Copy, from the data below, every line that has "CAPinside" in it.

Start of Block

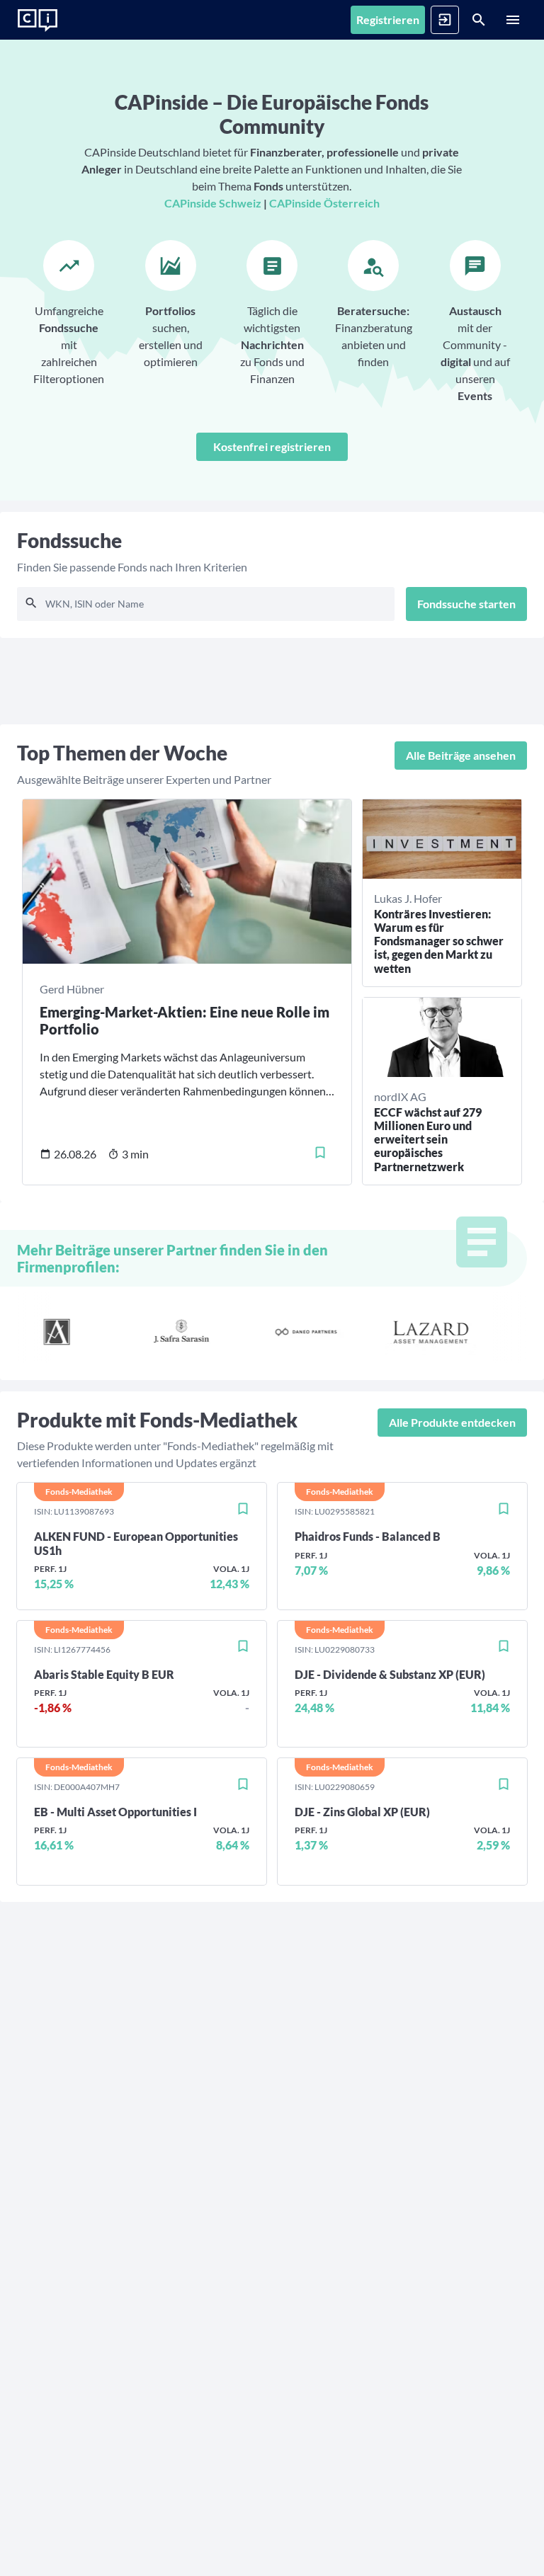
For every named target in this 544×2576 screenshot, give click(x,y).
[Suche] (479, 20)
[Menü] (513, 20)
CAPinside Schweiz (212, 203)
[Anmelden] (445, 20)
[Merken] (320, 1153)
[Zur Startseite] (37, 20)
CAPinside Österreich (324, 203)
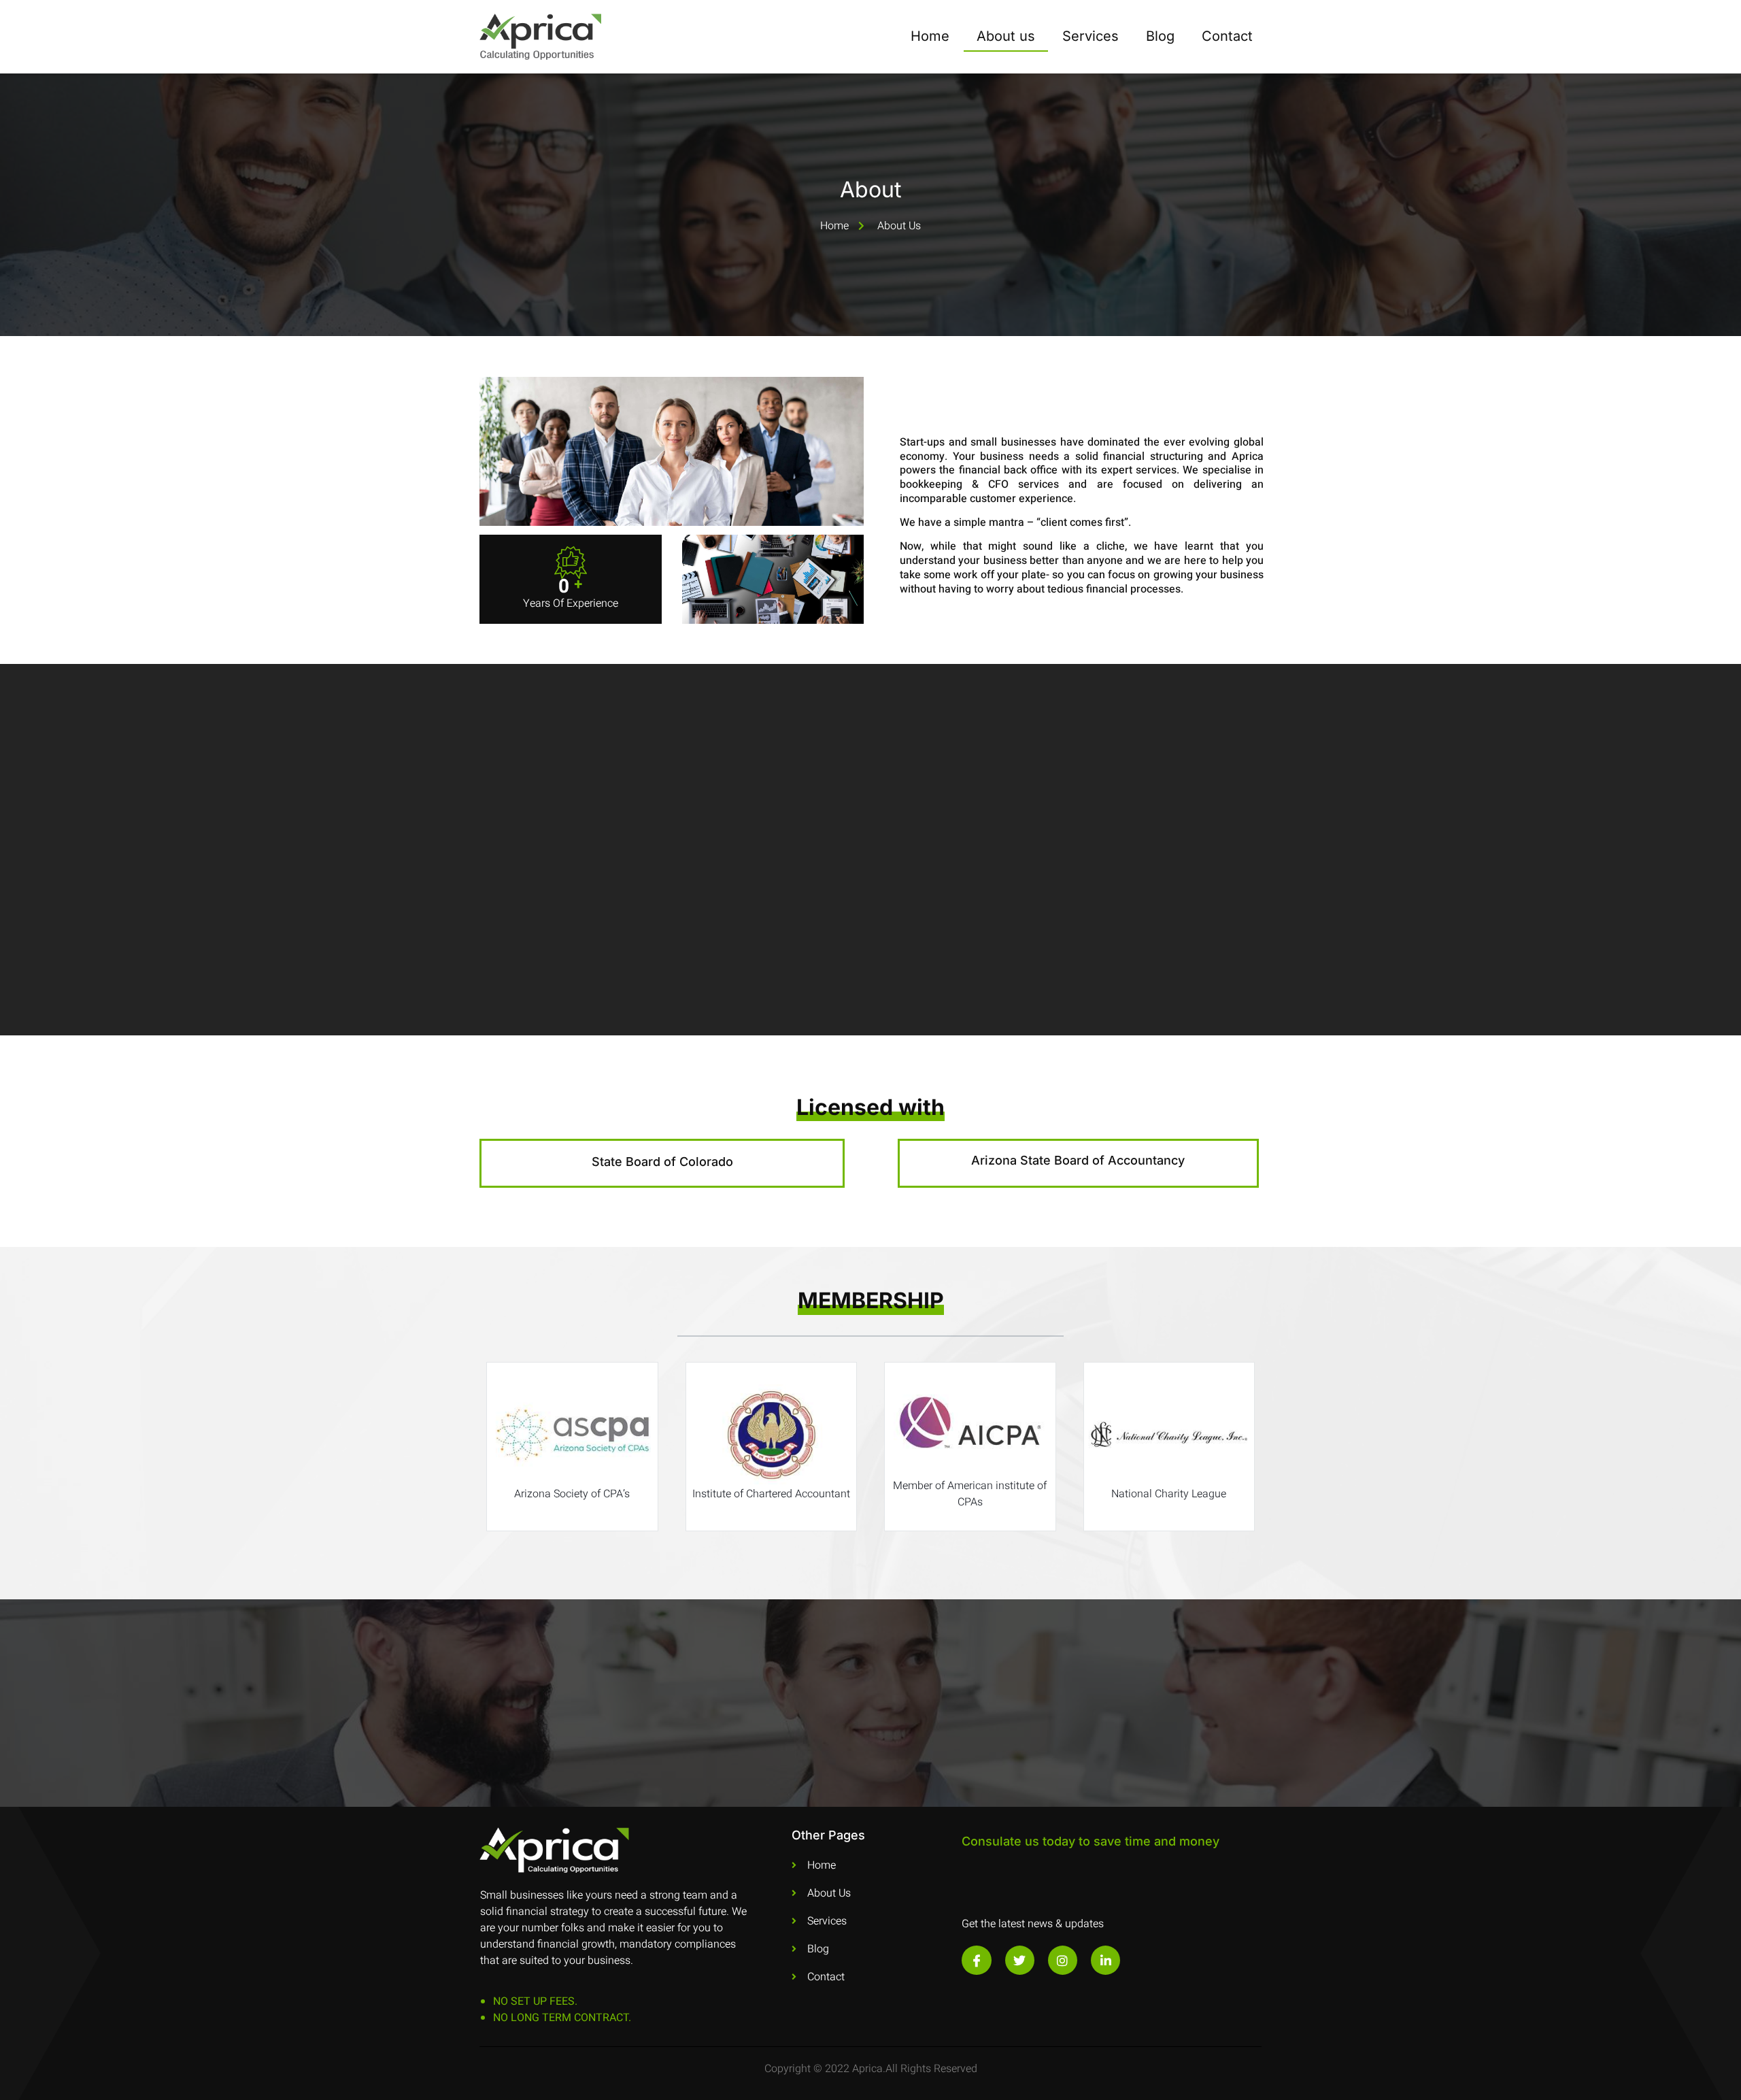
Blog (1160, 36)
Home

End of Block

**Result of this exercise:**
CAPinside Schweiz (212, 203)
CAPinside Österreich (324, 203)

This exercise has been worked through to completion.